The survey released this week found net profits have swelled 74% to $A11.8 billion and other key measures indicate increased performance. But while boom-time conditions keep rolling, industry is experiencing the escalating costs of doing business.

Participants of the survey – a joint initiative of the Minerals Council of Australia and PricewaterhouseCoopers – represent nearly 95% of Australia’s mineral production.

The MCA reported a moderate increase in mining, smelting and refining production but found that alongside rising international demand, mineral prices were up a whopping 70% from 2002-03 prices.

MCA chief executive Michael Hooke said: “We remain confident that we are a couple of years into a super cycle of demand, driven by the underlying structural adjustment in the global market.”

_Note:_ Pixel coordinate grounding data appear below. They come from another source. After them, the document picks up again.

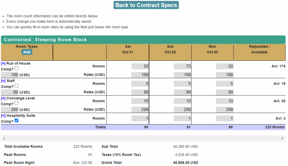Add a new room type
The width and height of the screenshot is (288, 166).
tap(27, 52)
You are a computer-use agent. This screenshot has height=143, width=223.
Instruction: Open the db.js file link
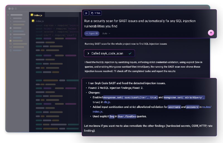click(x=107, y=102)
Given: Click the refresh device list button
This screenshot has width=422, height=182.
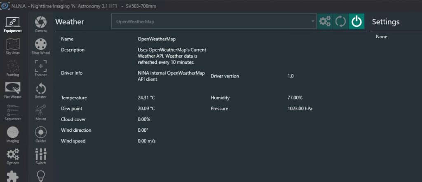Looking at the screenshot, I should (x=341, y=21).
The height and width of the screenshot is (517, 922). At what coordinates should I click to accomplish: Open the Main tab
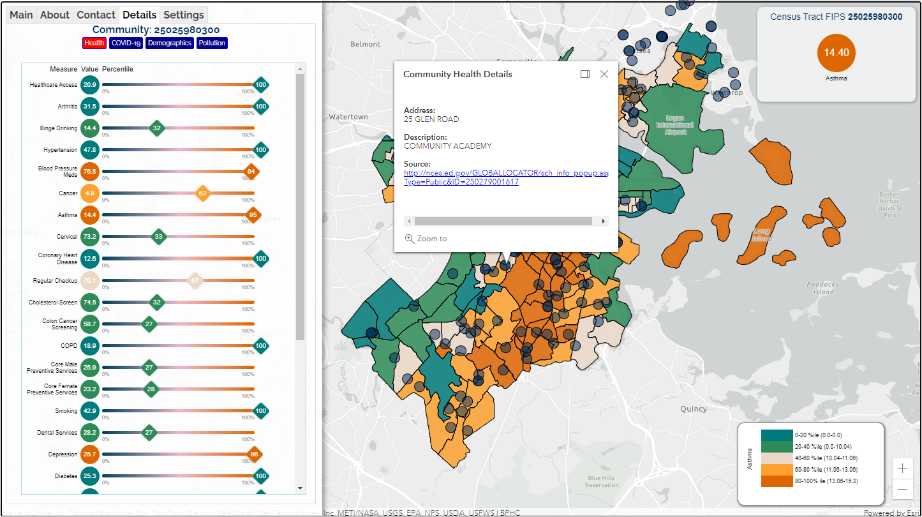coord(21,15)
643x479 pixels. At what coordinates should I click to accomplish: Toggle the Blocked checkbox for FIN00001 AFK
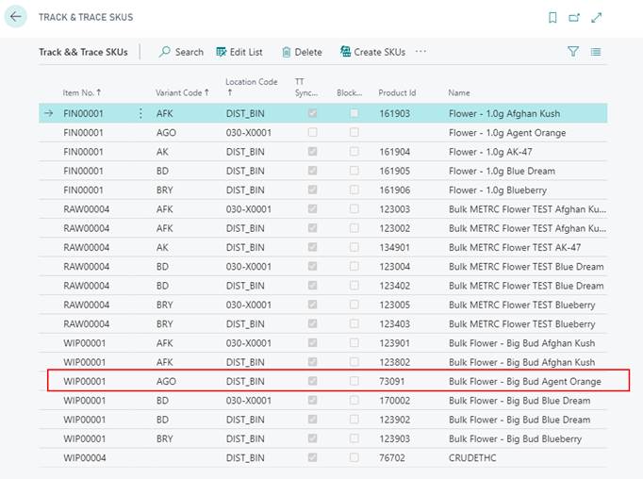354,113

Super demand or not, the industry must face the issue of an increase in costs. The MCA found a 16% increase in total expenses, equating to $43 billion over the preceding year.

Rising costs include increases in labour costs (up by 13%), production and operating costs (up 12%) and a hefty 49% increase in royalties paid to state and territory governments.

Other cost increases were in port and rail charges, depreciation and amortisation costs and a rise in interest expenses.

Hooke said the industry faced a number of challenges in meeting demand including issues relating to skills shortages, export corridor infrastructure and the lack of nationally standardised project and safety regulations.

Such issues present a challenge but do not seem to have hampered the boom.

The survey results showed not only was there a 19% rise in resource industry employment, it also indicated strong growth capital expenditure on minerals production and on related infrastructure projects. The minerals sector appears to be going from strength to strength with the industry representing 20% of Australia’s total project expenditure.

Australian trade received a significant boost, to the tune of $92 billion (a 32% increase) and rising demand for Australian mineral product saw China and India emerge as significant markets. Sustained demand continues from the traditional export markets of Japan, Korea and Taiwan.